Propostion. Given a commutative ring with identity $A$, the nilradical of $A$ is the intersection of all the prime ideals of $A$.
Proof. The inclusion $\subseteq $ is trivial to see. Conversely, let $f$ be a non-nilpotent element of $A$ and define the set
$$ S := \{a \text{ ideal of } A \colon f^n \notin a, \forall n \in \mathbb N \}.$$
$\color{red}{ \text{It is possible to show that } S = (S,\leqslant) \text{ has a maximal element (Zorn Lemma), where } \leqslant \text{ denotes the usual inclusion partial order relation.}}$
The proof goes on but the red text in my main doubt.
My attempt.

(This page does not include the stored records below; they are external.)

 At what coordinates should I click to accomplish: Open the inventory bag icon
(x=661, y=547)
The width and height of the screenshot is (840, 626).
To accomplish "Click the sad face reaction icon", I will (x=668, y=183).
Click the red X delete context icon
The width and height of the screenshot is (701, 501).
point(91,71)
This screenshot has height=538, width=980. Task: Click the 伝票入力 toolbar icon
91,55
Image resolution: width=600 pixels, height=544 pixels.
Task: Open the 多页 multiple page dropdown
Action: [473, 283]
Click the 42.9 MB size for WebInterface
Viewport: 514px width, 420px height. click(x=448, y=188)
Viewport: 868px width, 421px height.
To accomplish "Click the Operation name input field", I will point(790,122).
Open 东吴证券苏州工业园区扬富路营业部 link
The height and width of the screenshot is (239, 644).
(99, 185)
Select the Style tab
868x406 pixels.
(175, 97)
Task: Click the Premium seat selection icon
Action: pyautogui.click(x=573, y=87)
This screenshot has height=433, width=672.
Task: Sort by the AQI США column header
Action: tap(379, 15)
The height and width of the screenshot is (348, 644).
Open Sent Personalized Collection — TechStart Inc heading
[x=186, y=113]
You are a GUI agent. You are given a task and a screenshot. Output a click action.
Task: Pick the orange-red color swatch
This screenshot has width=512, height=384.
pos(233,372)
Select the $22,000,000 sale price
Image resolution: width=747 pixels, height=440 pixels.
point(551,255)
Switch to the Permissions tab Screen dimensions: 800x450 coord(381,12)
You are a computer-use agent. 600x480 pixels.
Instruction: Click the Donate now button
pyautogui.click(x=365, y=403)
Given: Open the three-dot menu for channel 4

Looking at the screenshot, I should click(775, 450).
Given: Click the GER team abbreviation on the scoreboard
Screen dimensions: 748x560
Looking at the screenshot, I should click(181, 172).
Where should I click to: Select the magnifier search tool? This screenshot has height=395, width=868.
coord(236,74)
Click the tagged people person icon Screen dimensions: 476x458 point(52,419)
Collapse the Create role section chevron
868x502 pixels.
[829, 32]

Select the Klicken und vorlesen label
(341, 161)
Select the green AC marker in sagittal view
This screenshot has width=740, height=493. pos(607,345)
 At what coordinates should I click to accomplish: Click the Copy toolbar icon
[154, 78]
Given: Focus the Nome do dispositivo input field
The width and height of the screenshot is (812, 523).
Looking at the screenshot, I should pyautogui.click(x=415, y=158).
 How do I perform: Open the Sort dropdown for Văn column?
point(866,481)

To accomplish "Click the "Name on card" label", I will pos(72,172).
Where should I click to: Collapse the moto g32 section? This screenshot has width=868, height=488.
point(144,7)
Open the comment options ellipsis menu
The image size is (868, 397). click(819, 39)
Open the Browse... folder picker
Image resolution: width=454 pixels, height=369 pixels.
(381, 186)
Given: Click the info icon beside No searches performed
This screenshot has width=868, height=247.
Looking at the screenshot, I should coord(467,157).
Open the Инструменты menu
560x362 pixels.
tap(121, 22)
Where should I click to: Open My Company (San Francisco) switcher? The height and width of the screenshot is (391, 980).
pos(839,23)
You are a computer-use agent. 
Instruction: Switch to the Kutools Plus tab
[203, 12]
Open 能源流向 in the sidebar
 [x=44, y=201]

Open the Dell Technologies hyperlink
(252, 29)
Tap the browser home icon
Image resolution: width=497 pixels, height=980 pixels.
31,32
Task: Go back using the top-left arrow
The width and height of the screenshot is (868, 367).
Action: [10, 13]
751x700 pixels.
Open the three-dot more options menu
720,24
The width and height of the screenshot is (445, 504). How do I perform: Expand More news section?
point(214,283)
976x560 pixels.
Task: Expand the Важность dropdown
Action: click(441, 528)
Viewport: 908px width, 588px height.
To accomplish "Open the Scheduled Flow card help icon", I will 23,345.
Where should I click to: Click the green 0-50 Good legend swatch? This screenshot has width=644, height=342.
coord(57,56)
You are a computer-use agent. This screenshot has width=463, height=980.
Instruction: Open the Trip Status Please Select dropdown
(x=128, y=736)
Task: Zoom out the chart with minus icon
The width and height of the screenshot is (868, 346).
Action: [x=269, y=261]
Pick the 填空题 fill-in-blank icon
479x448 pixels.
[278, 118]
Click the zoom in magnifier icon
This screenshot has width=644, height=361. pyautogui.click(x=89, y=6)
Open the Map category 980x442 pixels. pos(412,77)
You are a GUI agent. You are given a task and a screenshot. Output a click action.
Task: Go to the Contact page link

I wish to show that, in fact, $S = (S,\leqslant) $ has a maximal element, by application of the Zorn Lemma. It is clear that $S \neq \emptyset$ since the null ideal $0$ is in $S$ (in fact, the null ideal only contains $0$ and $f^n \neq 0$, for every $n \in \mathbb N$ since $f$ is non-nilpotent). Therefore, let us consider an arbitrary chain $C$ in $S$ $(C \subseteq S)$ and consider the set $$C^\ast = \bigcup_{I \in C} I.$$ It is easy to see that $C^\ast $ verifies that $f^n \notin C^\ast,$ since $f^n \notin I,$ for every $I \in C$ and by definition of union of sets. $\color{red}{ \text{Altought, I don't know how to show that $C^\ast$ is, in fact, an ideal (the union of ideals is not necessarily an ideal)}}$.
Assuming $C^\ast$ is an ideal, we just guaranteed that $C^\ast \in S$ and it is of trivial observation that $I \subseteq C^\ast$ (again, just by definition of union of sets). Therefore, $I \leqslant C^\ast,$ for every $I \in C$ and so $C^\ast$ is an upper bound for the arbitrary chain $C$. Hence, every chain has an upper bound and by Zorn Lemma we can guarantee that $S$ has a maximal element.
Although the union of ideals is in general not an ideal, the union of a chain of ideals is always an ideal.
Let $C$ a chain of ideals and $C^*$ the union of the elements of $C$. We can easily check that $C^*$ satisfies the closure properties of an ideal.
Scalar closure: Let $a \in A$ and $c \in C^*$. Then there exists an ideal $I \in C$ such that $c \in I$. Since $I$ is an ideal, $ca \in I \subseteq C^*$. Note that we didn't need $C$ to be a chain for this part.
Additive closure: If $c_1, c_2 \in C^*$ then we can find $I_1, I_2$ in $C$ such that $c_1 \in I_1, c_2 \in I_2$. Because $C$ is a chain, it is totally ordered, and therefore either $I_1 \subseteq I_2$ or $I_2 \subseteq I_1$. Without loss of generality, say $I_1 \subseteq I_2$. Then $c_1, c_2 \in I_2$, and since $I_2$ is an ideal, also $c_1 + c_2 \in I_2 \subseteq C^*$.